スンプ―のイマガ屋敷で、領主であるヨシート・イマガと会った。
「はるばるご苦労だったね。クトー殿、私が、ヨシート・イマガだよ」そう言って顔を出したのは、30代ぐらいの若い男であった。
「この度は私目のホリーコ伯継承を認めていただきありがとうございます。わずかばかりですが、お礼の品をお持ちしました。ご笑納いただけますとありがたいです」
「ああ、気遣いかたじけないね。だが、一つ問題があるんだよ」ヨシート殿は困った顔をしていた。
さて、本題だ。何が出てくるだろうか?
「今回、ホリーコ伯とヌマズ領主の双方を認めたが、臣下の中には反対する者がいてね」ヨシートは切り出した。
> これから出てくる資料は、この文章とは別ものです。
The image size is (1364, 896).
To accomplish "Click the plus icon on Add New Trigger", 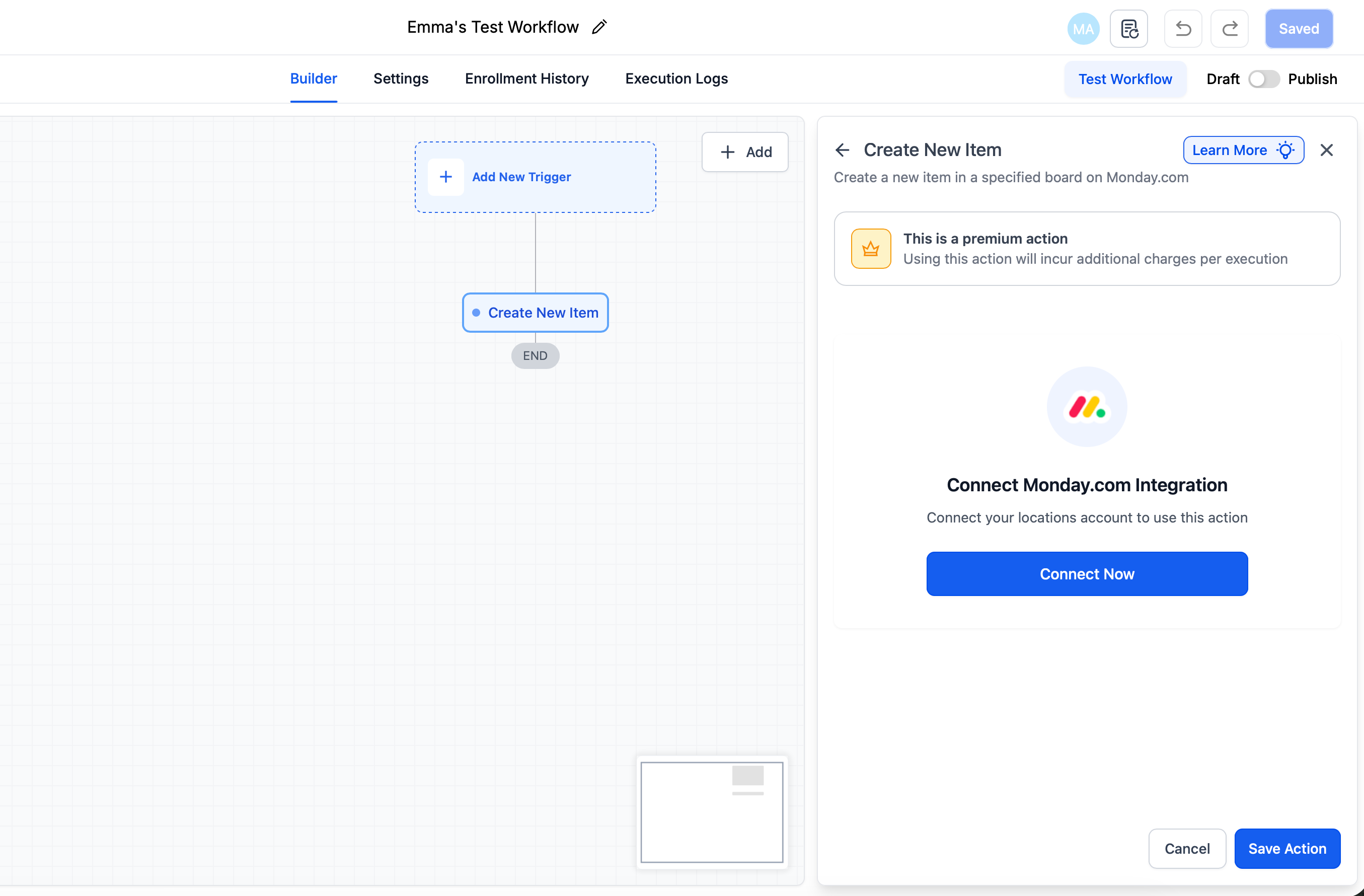I will pyautogui.click(x=446, y=177).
「外国の男爵をホリーコやヌマズ領主に認めるのはいかがなものかというわけで、私に苦言を言ってくるものもいるわけだよ。まあ、私はそんなこと気にしないが、臣下の言うことには耳を傾ける必要があるよね」
「さようでございますか」いよいよ本筋だ。
「どうだろう、私のもとで一度参陣してはいただけないかな」
「具体的にはどのように」
「おーい、地図を持ってきてくれ」そうヨシート殿は言うと、イマガ王国とカイ王国が大きく書かれた地図を持ってきてくれた。
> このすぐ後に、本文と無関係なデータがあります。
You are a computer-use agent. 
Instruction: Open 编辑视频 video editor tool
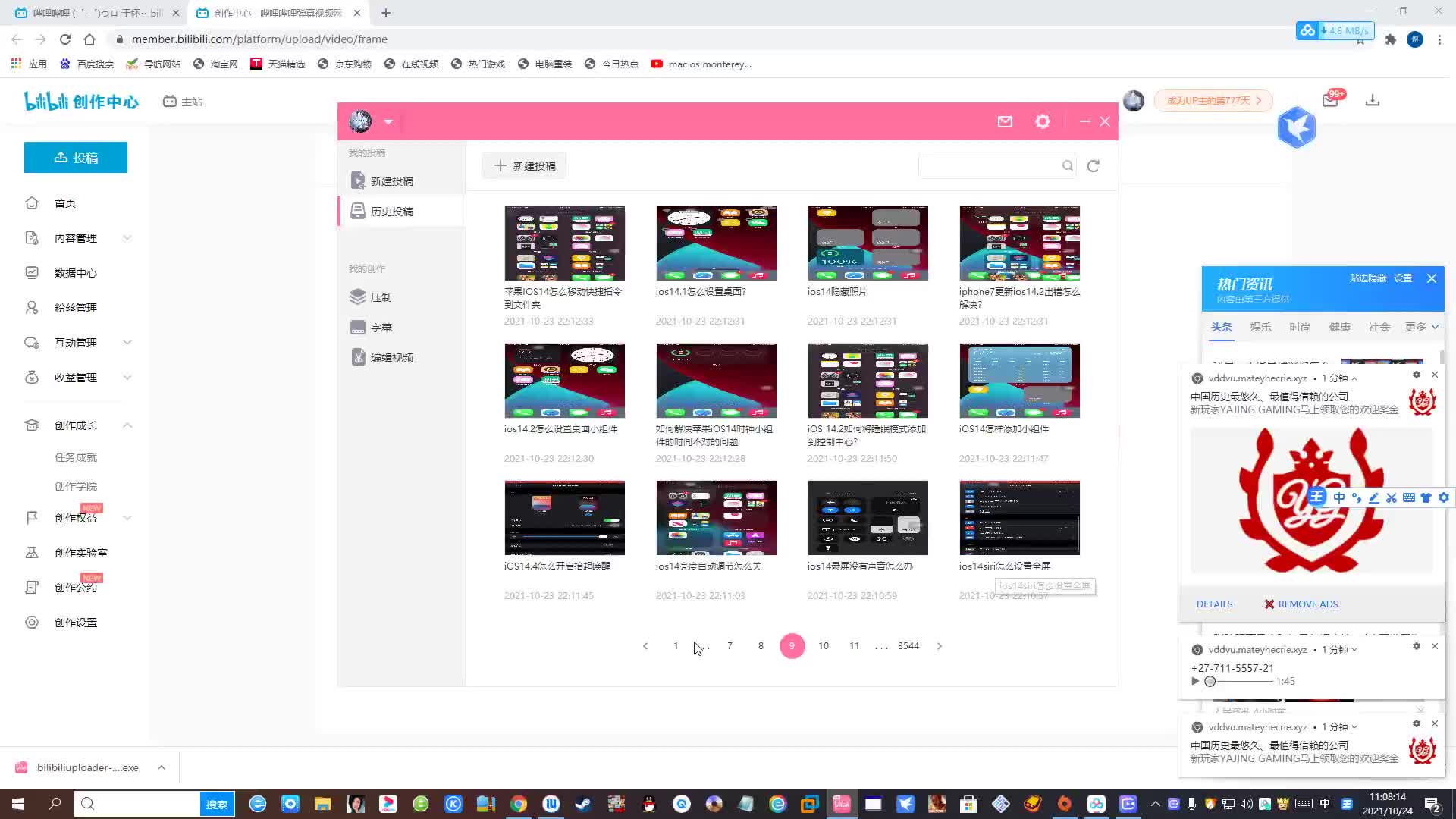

「我が国とカイ王国は毎年のように戦っているんだ。と言っても、進攻ルートは限られていて、川沿いに北上するルートしかないから、いつもそこから攻めて、撃退されるわけだ。今回、そのルートのほか、カイ王国の一部である南シナノ地方を通って、スワに進出、北からカイ王国の本拠を攻める別動隊を組織することとなったんだ。そこの指揮を任せたい」
「兵力は、いかほどか」拙者が訪ねると、「ホリーコ兵とミカワ地方の兵各1000名動員しようと思っている。ミカワ地方はオットー・マツダが取りまとめることとなっているよ。マツダは副将として、貴君の隊に参加してもらうつもりだ」
「クトー殿よろしくお願いいたします」20歳ぐらいの若い男が拙者に対し、頭を下げてきた。「こちらこそよろしくお願いいたします」こちらも礼儀正しくお辞儀をした。
確か、マツダ殿は人質としてこの地に来て、そのまま本拠地のミカワに帰れず、イマガ王国の武将となった人物と聞いている。
つまり、今回の別動隊は全滅しても惜しくない外様の兵を当てており、実際のところ成功をまったくあてにしていないのだろう。
逆にこの別動隊のことをカイ王国に情報を流し、兵力の分断を図れれば御の字で、拙者たちが全滅すればこれ幸いと、ミカワとイズ―を直轄地にする気なのではないかと読み取れた。ここの王はなかなか策士のようだ。